**ASSIGNMENT:**
If a line in the entries below includes the string "computer", copy it out.

--- START ---

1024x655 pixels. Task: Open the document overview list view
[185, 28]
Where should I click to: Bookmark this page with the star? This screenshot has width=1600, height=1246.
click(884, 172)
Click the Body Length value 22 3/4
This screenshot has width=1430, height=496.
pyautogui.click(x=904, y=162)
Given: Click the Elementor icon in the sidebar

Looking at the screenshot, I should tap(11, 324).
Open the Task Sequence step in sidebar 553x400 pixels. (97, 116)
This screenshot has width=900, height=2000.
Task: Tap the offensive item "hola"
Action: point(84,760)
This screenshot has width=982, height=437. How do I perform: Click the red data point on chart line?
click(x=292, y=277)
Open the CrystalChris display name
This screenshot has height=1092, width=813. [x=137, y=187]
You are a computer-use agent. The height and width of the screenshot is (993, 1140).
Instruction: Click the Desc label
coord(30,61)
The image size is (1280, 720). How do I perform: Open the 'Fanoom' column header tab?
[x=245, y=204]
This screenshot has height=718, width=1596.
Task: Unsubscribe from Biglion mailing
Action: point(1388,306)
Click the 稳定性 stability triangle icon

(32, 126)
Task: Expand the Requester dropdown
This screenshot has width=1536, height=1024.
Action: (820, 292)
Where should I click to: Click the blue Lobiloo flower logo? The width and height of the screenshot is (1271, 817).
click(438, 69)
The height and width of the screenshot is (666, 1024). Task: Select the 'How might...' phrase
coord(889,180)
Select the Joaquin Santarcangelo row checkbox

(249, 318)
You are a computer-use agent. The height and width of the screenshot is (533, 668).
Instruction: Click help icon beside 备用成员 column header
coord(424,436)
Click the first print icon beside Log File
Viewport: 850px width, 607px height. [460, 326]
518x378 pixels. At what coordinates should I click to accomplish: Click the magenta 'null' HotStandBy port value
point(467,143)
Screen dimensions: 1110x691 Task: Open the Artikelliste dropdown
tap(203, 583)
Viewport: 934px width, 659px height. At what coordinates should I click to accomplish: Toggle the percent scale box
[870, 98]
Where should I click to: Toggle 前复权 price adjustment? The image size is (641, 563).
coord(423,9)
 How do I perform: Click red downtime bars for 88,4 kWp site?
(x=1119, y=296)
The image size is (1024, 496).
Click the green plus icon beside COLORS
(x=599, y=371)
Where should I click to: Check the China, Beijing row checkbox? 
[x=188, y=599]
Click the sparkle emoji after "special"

--- END ---

**EXERCISE SOLUTION:**
You are a computer-use agent. The height and width of the screenshot is (993, 1140).
You are a computer-use agent. The height and width of the screenshot is (533, 668).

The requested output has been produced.